In 1994 Winslow was diagnosed with cancer, an event that seems to have inspired the remaining two works on this disk. A Voice from Elysium (1995) uses as its text an inscription from an ancient Roman tomb. A woman, Homonoea, who died young advises her husband Atimetus to leave off grieving, "Your tears avail naught nor can the fates be moved." As in the paripari, Winslow is always sensitive to the text. He writes, "Atimetus's is the world of the living, full of turmoil, and it is characterized by musical textures which are densely chromatic and frequently harsh. Interestingly, the world beyond the grave has music which is largely diatonic, and keeps circling about one chord." Yet this division is not strict and Winslow brings out the ambiguity between these two worlds by having the soprano sing both roles.
Winslow's last completed work, Concertati Veneziani (1998), is a masterpiece.
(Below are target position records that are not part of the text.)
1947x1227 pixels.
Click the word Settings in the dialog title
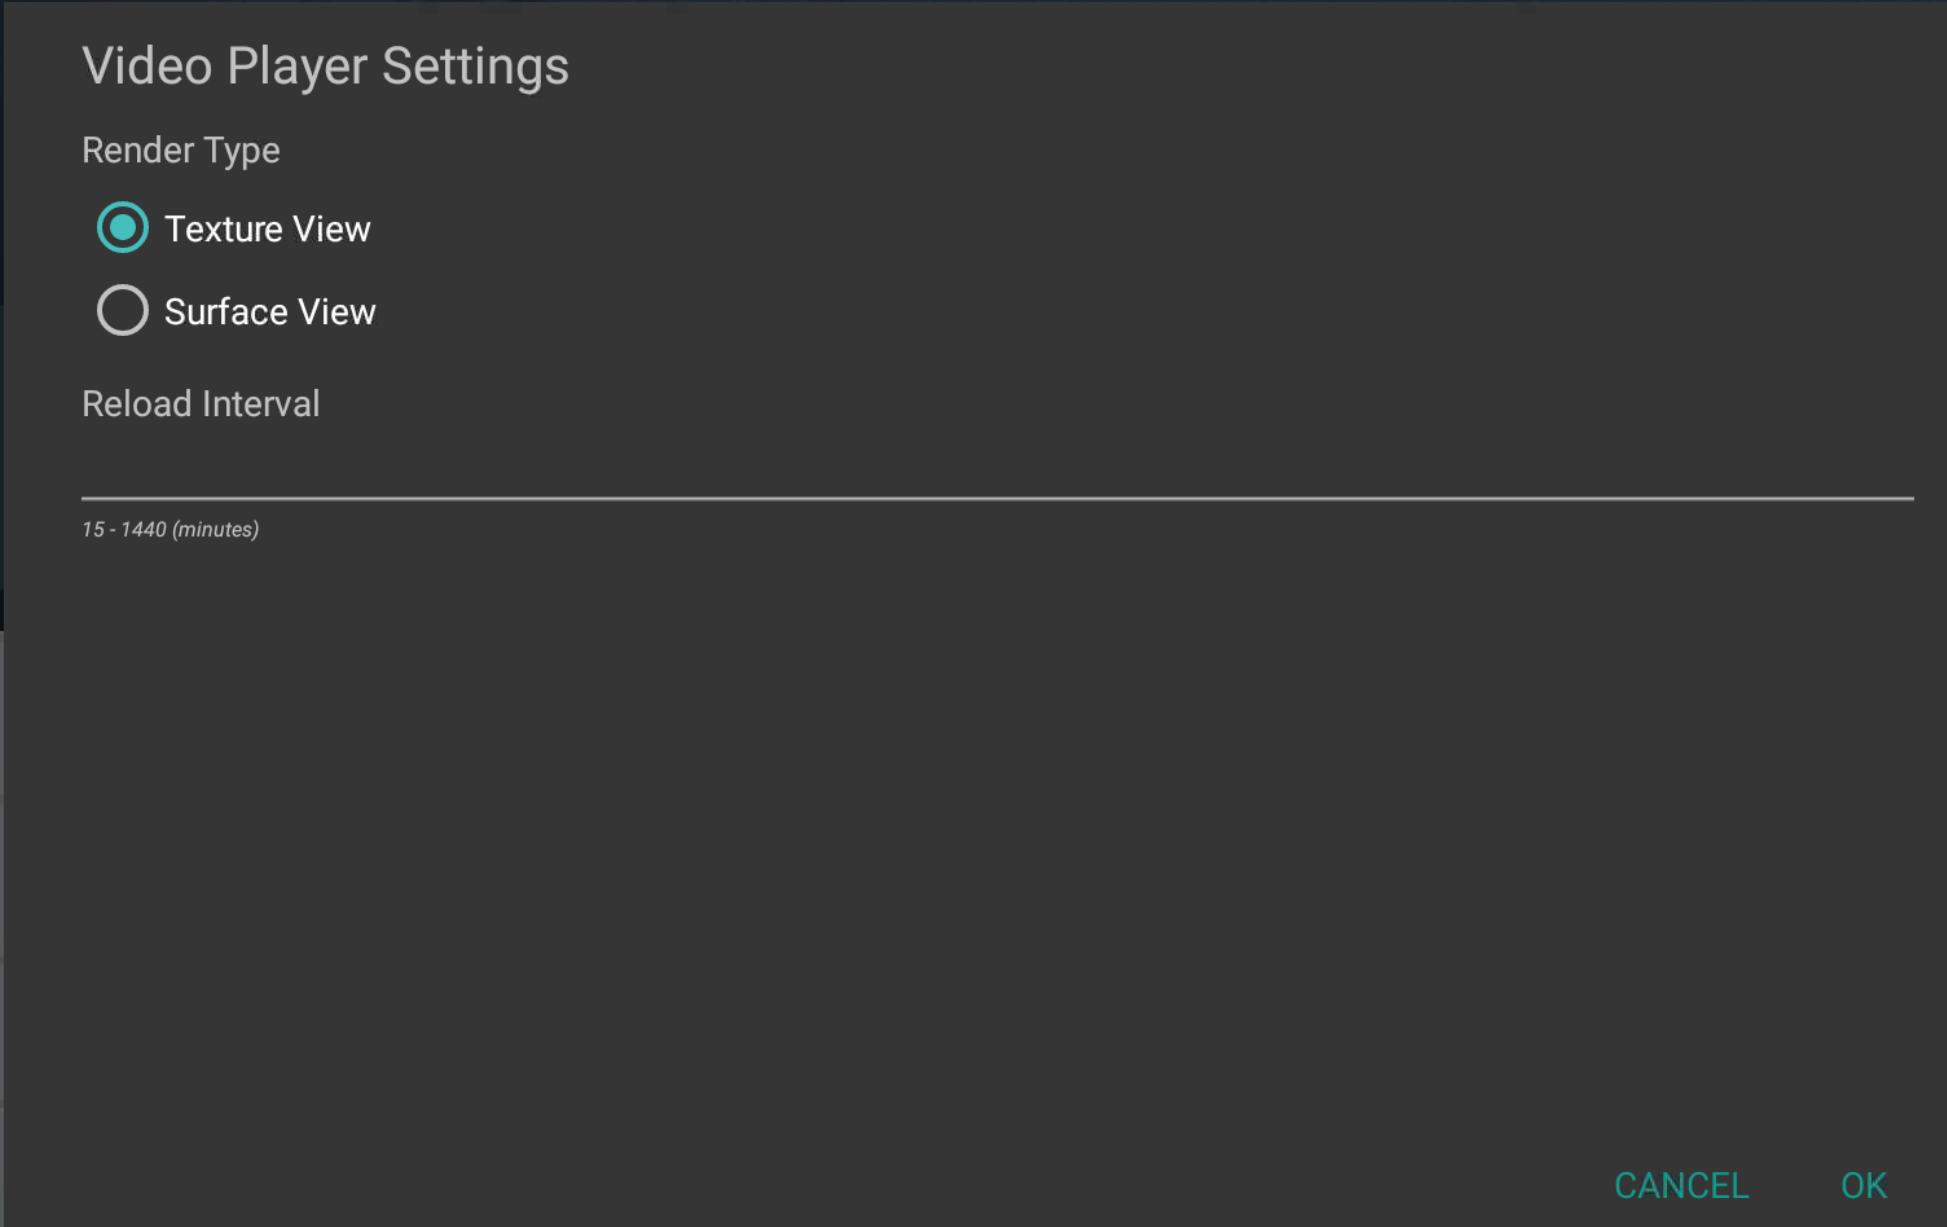pyautogui.click(x=475, y=66)
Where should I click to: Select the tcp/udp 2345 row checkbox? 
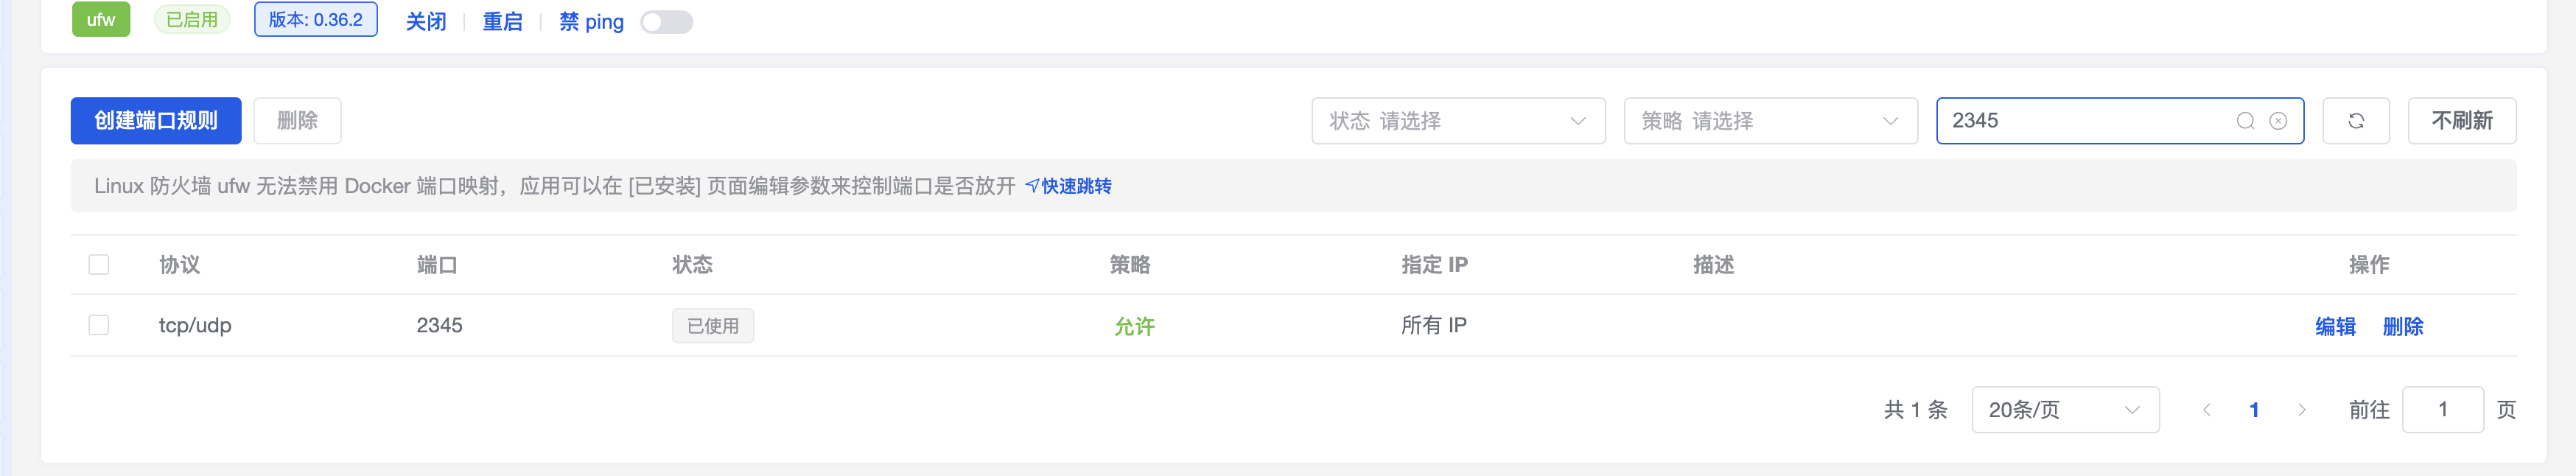[x=99, y=325]
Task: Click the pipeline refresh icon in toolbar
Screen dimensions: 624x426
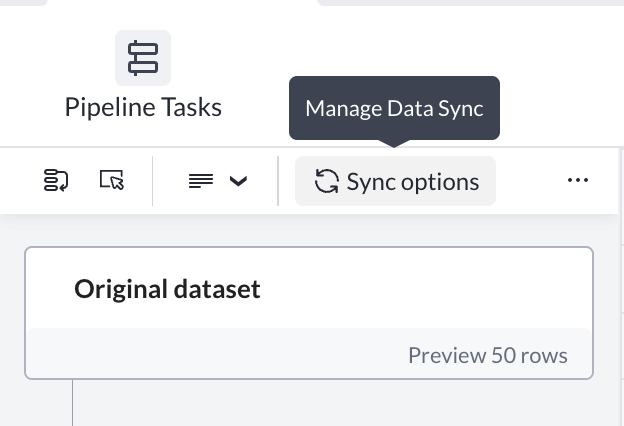Action: coord(56,181)
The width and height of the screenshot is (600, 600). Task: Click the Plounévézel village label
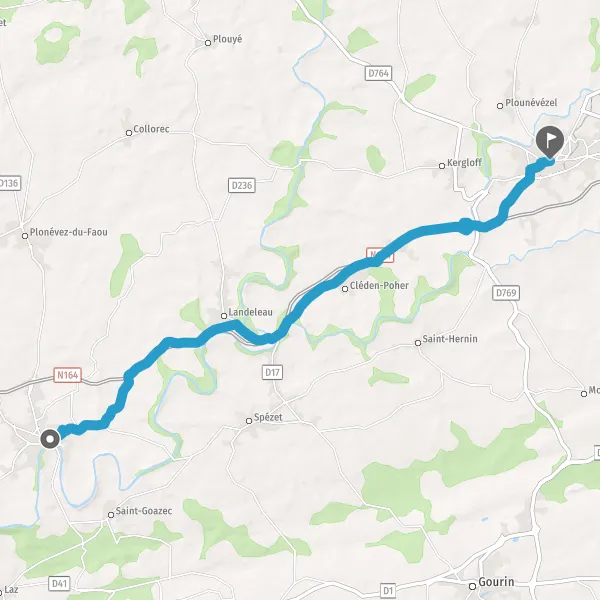point(531,103)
The sextet is scored for four violins, viola and cello with the violins usually playing in pairs, giving the work the feel of a string quartet. "I felt a need to honor the musical tradition which has made my life rich beyond measure. Thus the need to sum up, the need to speak in a somewhat broader language.... All this occurs in a musical language that treats tonality (diatonic and chromatic), modality, atonality and dodecaphony as if they were all inhabitants of the same universe." It's enough to say that Winslow succeeds in achieving this goal. The sense of the past pervades the music, but the sextet never falls into the trap of becoming a pastiche. The work ends in a chorale of sublime beauty evocative of Palestrina and late Beethoven.
The disk was recorded over a three-day period but the players betray no unfamilarity with this music. The performances are splendid.